TASK OBJECTIVE – Extract every line between the one with "Image resolution: width=800" and the end of the entries, both included, word for word and free of pictures.

Saved data entries:
■ ■ ■
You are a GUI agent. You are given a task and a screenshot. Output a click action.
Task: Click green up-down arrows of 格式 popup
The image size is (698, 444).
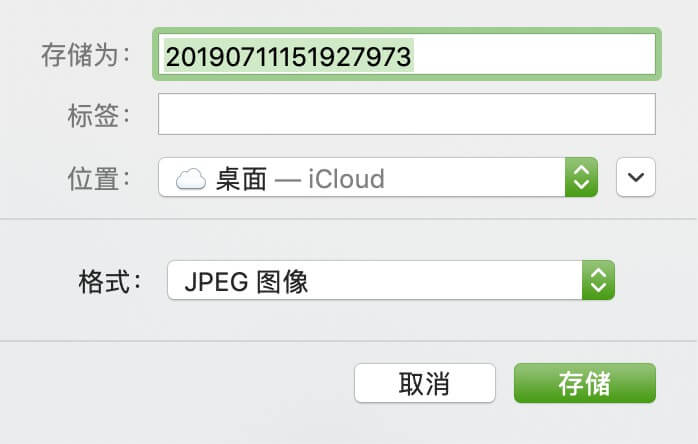click(x=598, y=280)
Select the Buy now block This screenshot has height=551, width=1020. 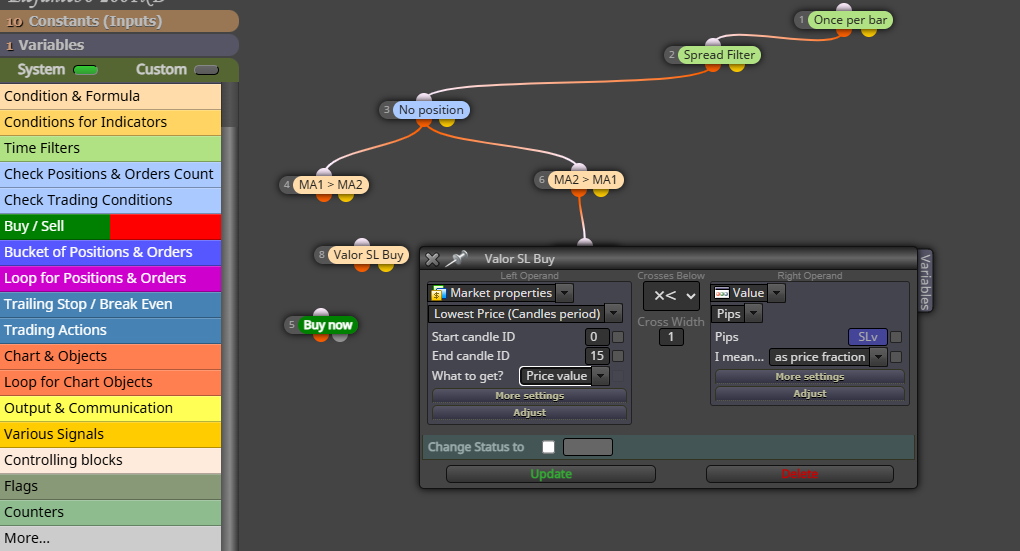(327, 325)
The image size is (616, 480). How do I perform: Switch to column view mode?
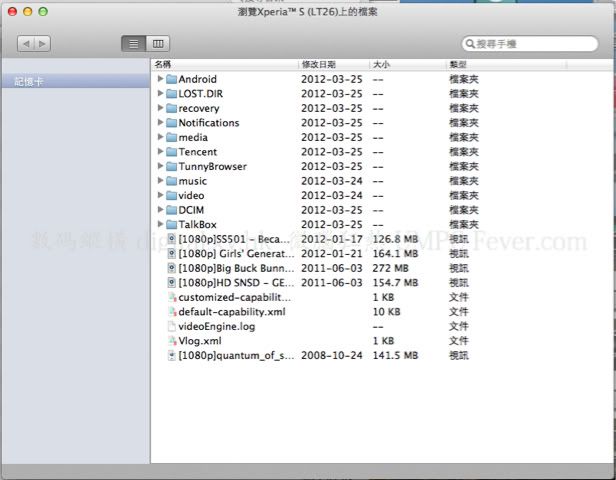click(x=158, y=44)

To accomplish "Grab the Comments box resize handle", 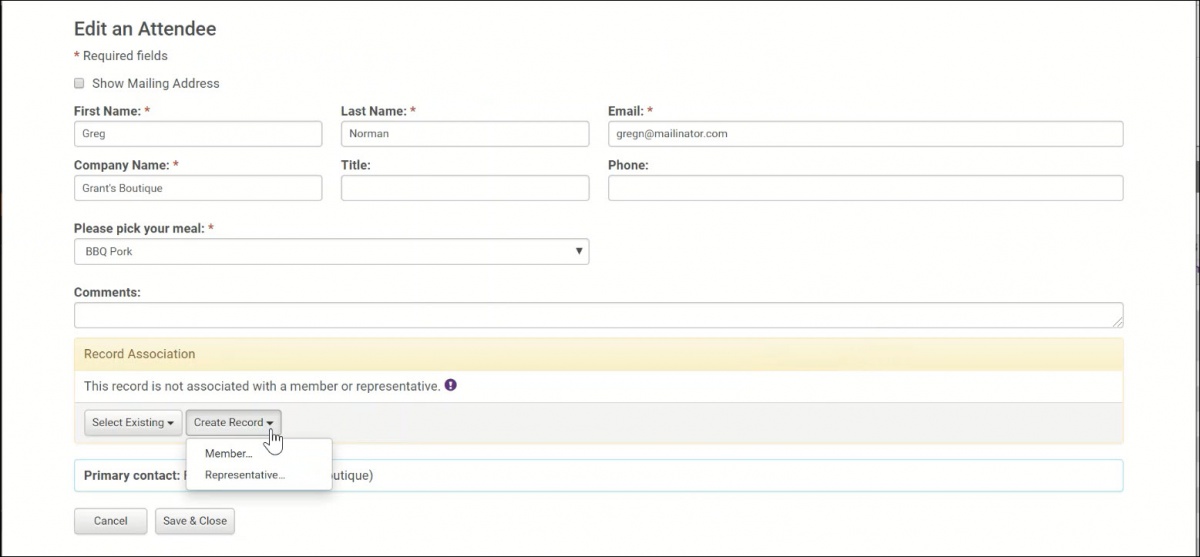I will pyautogui.click(x=1117, y=322).
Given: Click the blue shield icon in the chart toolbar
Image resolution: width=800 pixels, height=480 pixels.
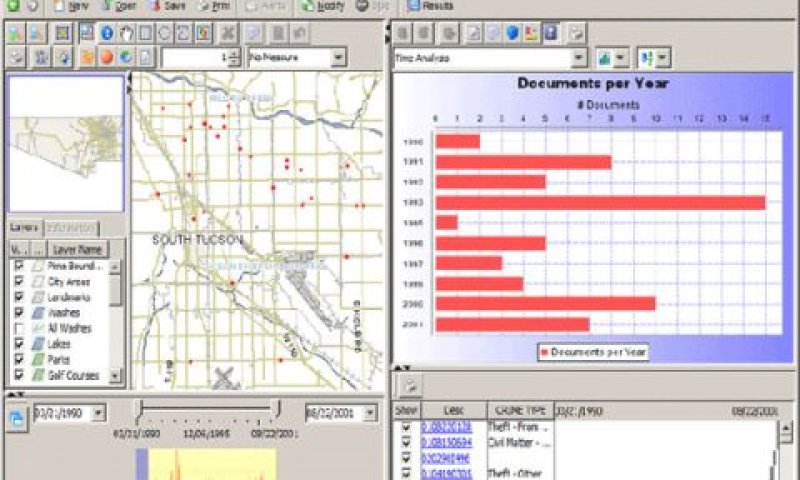Looking at the screenshot, I should tap(512, 34).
■ ■ ■
RESPONSE TO THE EXERCISE –
Image resolution: width=800 pixels, height=480 pixels.
Looking at the screenshot, I should tap(512, 34).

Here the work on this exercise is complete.